His clothes are black, his conversation
studded with the glittering people of Europe, the United
States and Canada. Mentioned in passing are Emma Soames
(granddaughter of Winston Churchill and editor of Saga
magazine), Elton John ("a wonderful, generous friend")
and his partner David Furnish, our own Pieter Stewart
("I met her in London this year"), Tom Ford
of Gucci ("I often wish they'd stop fantasising and
address realities a bit more"), supermodel Linda
Evangelista and Christian Lacroix ("the nicest man
in the world").
As he explains, when you produce 52 shows
a year, each with four segments sliced into four or five
interviews each, you meet 1000 people a year. "I've
probably interviewed Karl Lagerfeld 600 times."
Some people become friends, others acquaintances.
He's been on Valentino's yacht and visited Armani's palazzo.
Others, when you're as charming as Blanks, invite you
to their summer house in Stromboli.
Yet the thousands of shows, the decades
of passing fashions, "the shoes and the handbags
and clothes can be numbing in a way". And against
that backdrop, Blanks finds New Zealand fashion "intelligent".
"It's thoughtful," he says.
"The industry is controlled to an
enormous degree by women ... and the aesthetic here is
more sensitive to what women might want. There's more
empathy in the clothes."
Empathy? By that Blanks means local designer
clothes are less extreme, softer, more body-conscious
than much of what comes out of Paris, Milan and Japan.
And best of all, he says, "there's this little edge
of darkness - like a shadow in the sunlight".
Blanks, who arrived in Auckland on Monday,
is transfixed by the beauty of Auckland. He marvels at
the mirror-like quality of the water, which takes him
back to childhood summers on Kawau Island with his great
aunt, who ran the school in School House Bay.
"Oh my God, it was idyllic,"
he says.
"The kind of thing you spend the
rest of your life missing."
Unlike Lawrence Dallaglio at the next
table, his broken ankle awkward in a blue surgical boot,
Blanks is not booked at the Hilton where we meet.
"I'm staying with Mum in St Heliers,"
he says - attempting to make up, in a few days, for decades
spent on the other side of the world.
Although a big part of his job is fronting
The Fashion File, which is produced in Canada, Blanks
lives in Maida Vale, London.
His favourite designers are Ralph Rucci
in America and Miuccia Prada, "the most influential
designer in the world", in Europe.
Why is she so important?
Because, says Blanks, her background
includes a stint as the secretary of the Communist Party.
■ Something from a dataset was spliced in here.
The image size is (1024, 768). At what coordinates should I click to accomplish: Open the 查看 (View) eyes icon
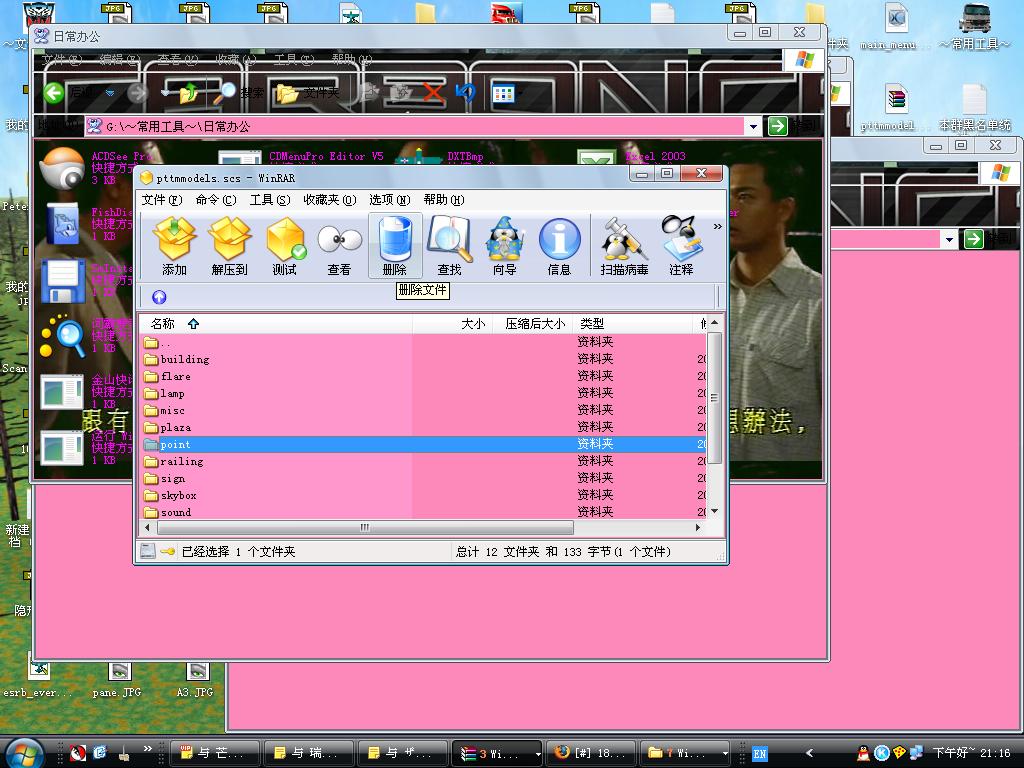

"I like that tension, it makes for something gutsy
and exciting. She's not scared of the vulgar."
And what will we be wearing next?
"Black is back," he says.
It will all be based on the tailored
black clothing that Miuccia Prada showed with black hats
and gloves.
"This season's iconic look is the
Hitchcock blonde."
* Air New Zealand Fashion Week, of which
the Herald is a sponsor, runs from October 18 to 21 this
year.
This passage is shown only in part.